» **WHAT YOU NEED TO DO**
Copy word for word everything from "Nudging Higher Education" down to "of net pricing." in the article on Hartwick College's tuition reset below.

It worked. In those two years, applications, yield, and enrollment all went up.

Most students, of course, are pleased with the tuition reset, Gross said, yet there’s been “pushback” among some who are confused by how this move will affect scholarship aid. College officials are working with students and families to review their individual circumstances and explain how they stand to benefit.

“Every single one of our students will save money over what they would have paid had we not realigned our tuition,” Gross said.

Overcoming the ‘Chivas Regal’ Effect

In marketing, the “Chivas Regal” effect refers to the phenomenon that consumers equate price with quality. If something is expensive, it must be good.

Conversely, a lower-priced commodity must be inferior.

That’s one challenge Hartwick officials considered when rolling out the tuition reset. Would a lower tuition price point suggest lower quality, especially in comparison with other private colleges charging twice as much?

“There will be some families that would rather look at a school with a $70,000 price tag and then receive a $35,000 or $40,000 scholarship,” Gross said. “But we think that adds unnecessary debt to families, and we don’t think that’s a very transparent way of doing business. And it’s frankly unsustainable.”

Donna Shaffner, a principal with EAB, a consulting firm that works with colleges and universities, guided Hartwick through its tuition reset. While acknowledging the potential Chivas Regal effect, she suggested the college’s concerns are more fundamental.

“Hartwick wasn’t in a place of repair,” Shaffner told BestColleges. “Hartwick is in a place of not being known, and it’s about capturing a market that’s farther afield.”

Despite its relative anonymity, Hartwick launched this rebranding and tuition reset from a position of strength. Its enrollment has rebounded from a pandemic-induced slump and has maintained a positive trajectory, Gross noted.

One ongoing concern, though, is its discount rate, the percentage of tuition and fees returned to students in the form of financial aid. At roughly 67%, it’s well above the national average of 51% for private colleges. A high discount rate generally means less net tuition revenue.

Given the smaller margin between what comes in and what goes out, the reset will lower the discount rate to about 30% but will have little effect on net revenue, Shaffner explained, adding that discount rates alone are often an inadequate measure of financial health.

Indeed, a 2022 study of tuition resets found that such policies didn’t affect net tuition revenue but did reduce the net cost for students.

That may be enough to convince more families to consider Hartwick, including relatively affluent families who more often than not wind up sending their kids to SUNY Oneonta instead of the private alternative down the road.

“It’s two working parents,” Shaffner said. “They have a lovely home. They probably have a boat. They go to Disney World. And they have zero disposable income. They’re living to their means, and that’s the population that normally goes to public institutions. And now Hartwick can get into that market.”

Nudging Higher Education in the Right Direction

Hartwick isn’t the first private college to lower its tuition, and it likely won’t be the last. A year ago, Colby-Sawyer College in New Hampshire dropped its tuition from about $46,000 to $17,500.

Since 2012, in fact, more than 70 colleges have employed this tactic to varying degrees.

Gross hopes additional schools will adopt Hartwick’s strategy.

“We think it will be better for the industry if more institutions, particularly private institutions, follow our lead and offer this type of transparency to students and families,” he said.

It’s certainly in the colleges’ best interests. According to a recent study by Ruffalo Noel Levitz, 67% of parents rule out college based on the sticker price alone, failing to understand the nuances of net pricing.

“This will grow the market,” said Shaffner, who implemented a similar policy while at Utica College and has helped other institutions do so, “and it will allow Pell-eligible and needy students to understand the price from the very beginning and not be shied away.

“The family now says, ‘Wow! This is kind of manageable.’ Well, it was always manageable, and you just didn’t realize it.”

» **EXERCISE DATA**
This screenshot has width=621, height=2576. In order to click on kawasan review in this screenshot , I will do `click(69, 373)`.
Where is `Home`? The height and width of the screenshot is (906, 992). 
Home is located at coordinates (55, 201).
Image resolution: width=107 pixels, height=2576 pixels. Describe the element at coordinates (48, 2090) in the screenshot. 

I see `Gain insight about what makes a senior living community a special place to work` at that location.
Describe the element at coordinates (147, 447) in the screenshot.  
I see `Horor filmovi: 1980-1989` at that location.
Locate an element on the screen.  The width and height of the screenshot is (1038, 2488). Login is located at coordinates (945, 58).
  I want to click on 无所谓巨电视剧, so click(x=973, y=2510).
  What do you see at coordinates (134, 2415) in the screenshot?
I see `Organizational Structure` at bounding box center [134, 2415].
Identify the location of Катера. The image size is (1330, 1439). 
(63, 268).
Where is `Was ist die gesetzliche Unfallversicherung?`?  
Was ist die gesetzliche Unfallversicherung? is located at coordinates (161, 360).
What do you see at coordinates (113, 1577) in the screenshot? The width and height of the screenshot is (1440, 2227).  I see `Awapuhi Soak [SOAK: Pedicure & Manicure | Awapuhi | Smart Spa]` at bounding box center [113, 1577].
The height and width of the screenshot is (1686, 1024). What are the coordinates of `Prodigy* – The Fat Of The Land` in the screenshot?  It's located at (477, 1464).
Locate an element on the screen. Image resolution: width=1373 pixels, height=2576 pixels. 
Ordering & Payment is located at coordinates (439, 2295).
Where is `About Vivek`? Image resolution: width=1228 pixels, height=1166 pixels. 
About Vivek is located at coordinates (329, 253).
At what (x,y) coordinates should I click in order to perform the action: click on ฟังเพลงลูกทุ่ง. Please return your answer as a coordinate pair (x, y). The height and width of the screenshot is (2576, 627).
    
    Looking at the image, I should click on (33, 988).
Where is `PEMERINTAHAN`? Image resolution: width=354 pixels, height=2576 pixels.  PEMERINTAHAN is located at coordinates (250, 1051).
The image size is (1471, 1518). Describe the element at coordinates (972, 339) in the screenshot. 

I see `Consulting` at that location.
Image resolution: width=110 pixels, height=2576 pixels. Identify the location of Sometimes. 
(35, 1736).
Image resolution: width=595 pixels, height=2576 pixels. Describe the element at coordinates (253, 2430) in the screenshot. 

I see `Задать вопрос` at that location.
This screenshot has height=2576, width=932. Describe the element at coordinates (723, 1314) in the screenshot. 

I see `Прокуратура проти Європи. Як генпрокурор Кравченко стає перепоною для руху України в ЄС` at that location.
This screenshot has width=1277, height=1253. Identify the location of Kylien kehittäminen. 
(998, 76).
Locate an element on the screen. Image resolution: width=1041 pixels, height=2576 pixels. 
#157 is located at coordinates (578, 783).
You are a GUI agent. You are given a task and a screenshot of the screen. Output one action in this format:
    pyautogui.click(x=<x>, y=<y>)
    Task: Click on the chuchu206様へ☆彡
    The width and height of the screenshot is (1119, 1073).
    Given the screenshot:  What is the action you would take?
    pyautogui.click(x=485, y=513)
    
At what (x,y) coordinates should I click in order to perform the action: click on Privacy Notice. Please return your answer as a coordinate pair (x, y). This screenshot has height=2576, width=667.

» **SOLUTION TO THIS PROBLEM**
Nudging Higher Education in the Right Direction

Hartwick isn’t the first private college to lower its tuition, and it likely won’t be the last. A year ago, Colby-Sawyer College in New Hampshire dropped its tuition from about $46,000 to $17,500.

Since 2012, in fact, more than 70 colleges have employed this tactic to varying degrees.

Gross hopes additional schools will adopt Hartwick’s strategy.

“We think it will be better for the industry if more institutions, particularly private institutions, follow our lead and offer this type of transparency to students and families,” he said.

It’s certainly in the colleges’ best interests. According to a recent study by Ruffalo Noel Levitz, 67% of parents rule out college based on the sticker price alone, failing to understand the nuances of net pricing.